### [GIVEN INFORMATION]
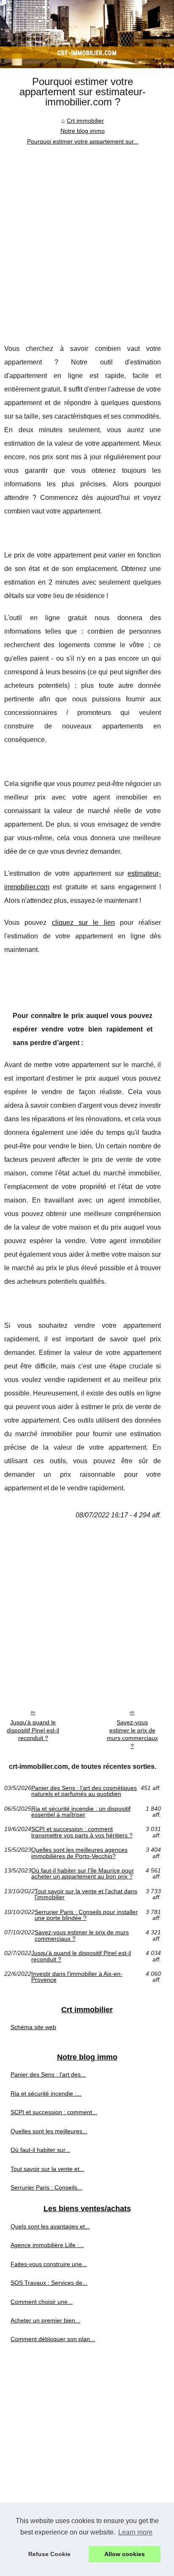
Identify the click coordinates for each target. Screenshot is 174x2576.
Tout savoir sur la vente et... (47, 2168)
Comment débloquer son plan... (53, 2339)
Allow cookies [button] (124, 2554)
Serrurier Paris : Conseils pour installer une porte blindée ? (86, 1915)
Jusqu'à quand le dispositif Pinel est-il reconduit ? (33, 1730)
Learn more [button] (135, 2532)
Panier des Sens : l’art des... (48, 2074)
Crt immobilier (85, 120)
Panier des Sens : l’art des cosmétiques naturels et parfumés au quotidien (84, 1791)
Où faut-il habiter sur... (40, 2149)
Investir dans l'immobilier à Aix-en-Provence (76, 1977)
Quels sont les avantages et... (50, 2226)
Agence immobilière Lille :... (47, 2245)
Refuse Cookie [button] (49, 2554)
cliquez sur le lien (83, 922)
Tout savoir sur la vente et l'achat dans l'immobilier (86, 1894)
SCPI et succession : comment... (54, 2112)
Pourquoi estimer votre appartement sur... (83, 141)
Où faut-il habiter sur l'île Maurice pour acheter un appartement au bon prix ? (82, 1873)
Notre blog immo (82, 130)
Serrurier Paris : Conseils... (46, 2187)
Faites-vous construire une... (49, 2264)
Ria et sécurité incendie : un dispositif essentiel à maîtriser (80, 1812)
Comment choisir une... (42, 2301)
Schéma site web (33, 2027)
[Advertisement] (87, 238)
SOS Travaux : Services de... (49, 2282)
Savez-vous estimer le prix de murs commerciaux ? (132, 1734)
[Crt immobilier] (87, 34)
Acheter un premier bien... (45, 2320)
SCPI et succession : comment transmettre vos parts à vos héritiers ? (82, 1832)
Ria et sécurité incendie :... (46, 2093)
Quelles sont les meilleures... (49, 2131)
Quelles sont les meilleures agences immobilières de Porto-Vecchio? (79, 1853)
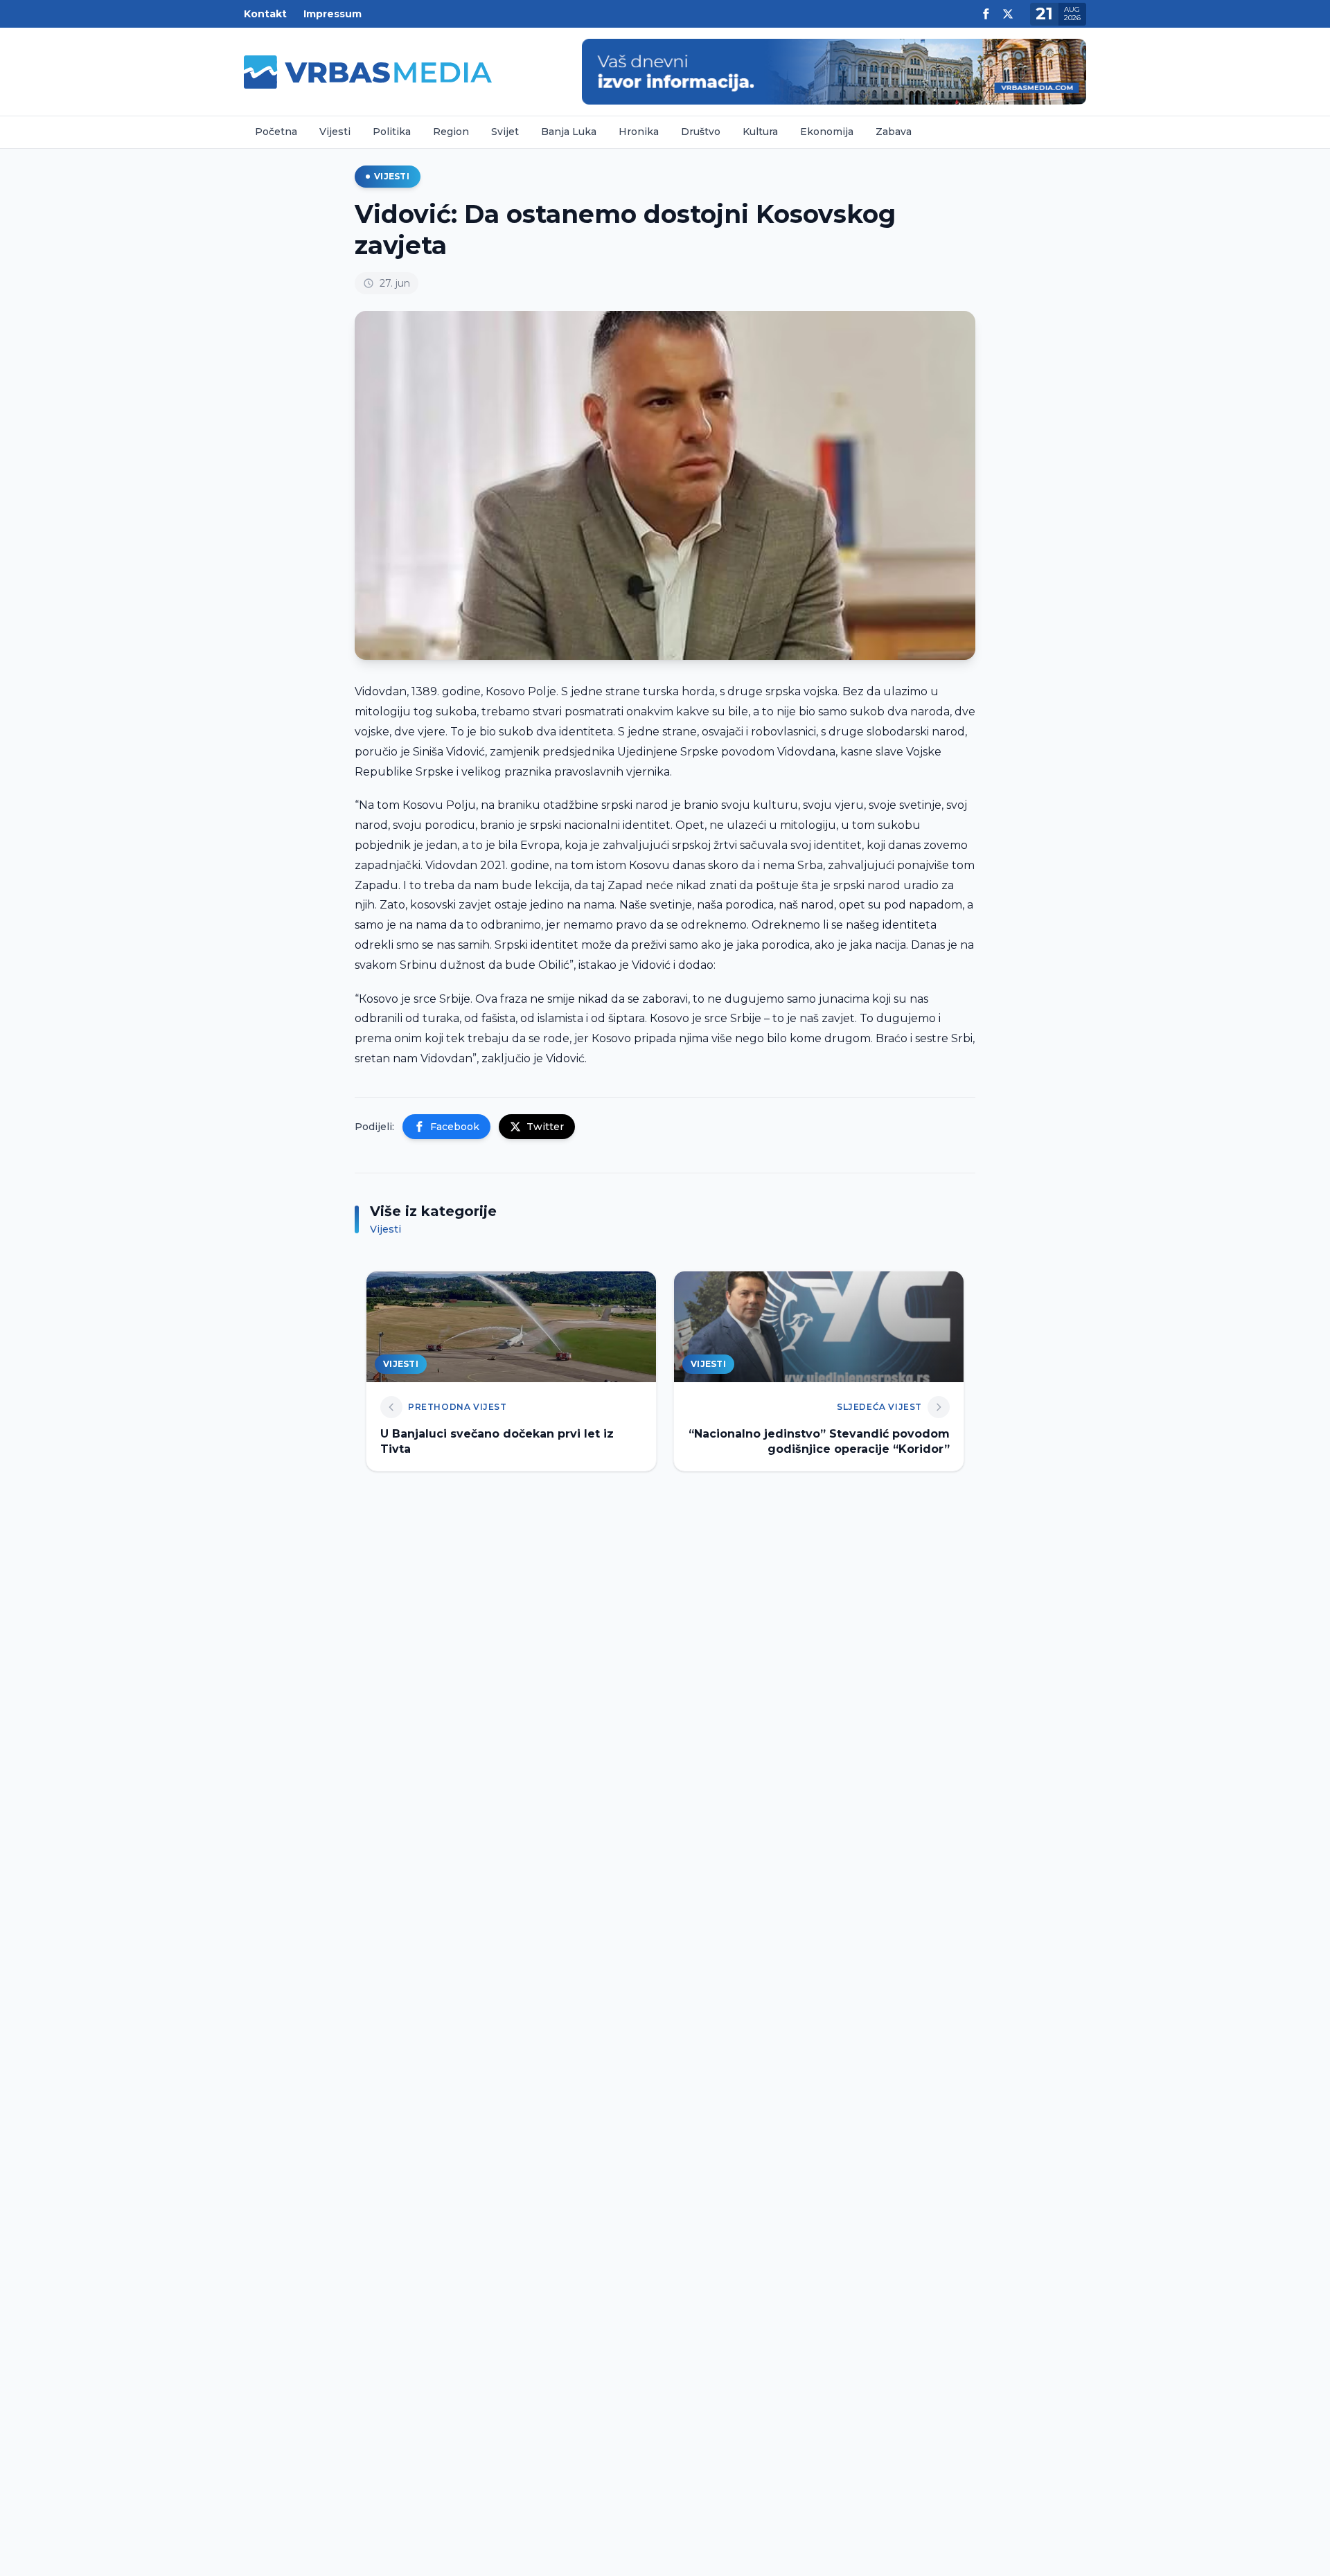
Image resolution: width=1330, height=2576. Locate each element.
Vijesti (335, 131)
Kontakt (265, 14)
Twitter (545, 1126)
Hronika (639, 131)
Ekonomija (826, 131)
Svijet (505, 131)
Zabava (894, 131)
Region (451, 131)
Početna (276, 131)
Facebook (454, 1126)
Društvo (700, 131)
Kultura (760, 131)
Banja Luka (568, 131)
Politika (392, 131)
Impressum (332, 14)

--

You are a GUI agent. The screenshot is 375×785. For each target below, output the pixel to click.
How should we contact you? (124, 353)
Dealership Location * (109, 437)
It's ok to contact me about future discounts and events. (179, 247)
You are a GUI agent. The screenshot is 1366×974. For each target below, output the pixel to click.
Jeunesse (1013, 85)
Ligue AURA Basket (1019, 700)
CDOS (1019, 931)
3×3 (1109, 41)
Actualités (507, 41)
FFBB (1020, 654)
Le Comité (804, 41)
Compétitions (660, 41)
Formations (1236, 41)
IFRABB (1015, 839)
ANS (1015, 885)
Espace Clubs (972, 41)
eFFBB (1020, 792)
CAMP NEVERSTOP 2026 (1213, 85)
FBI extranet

### [PROBLEM REQUIREMENTS]
The answer is each line from the entries above in which the word "Conseils" occurs.

### [EXERCISE RESPONSE]
Serrurier Paris : Conseils pour installer une porte blindée ? (86, 1915)
Serrurier Paris : Conseils... (46, 2187)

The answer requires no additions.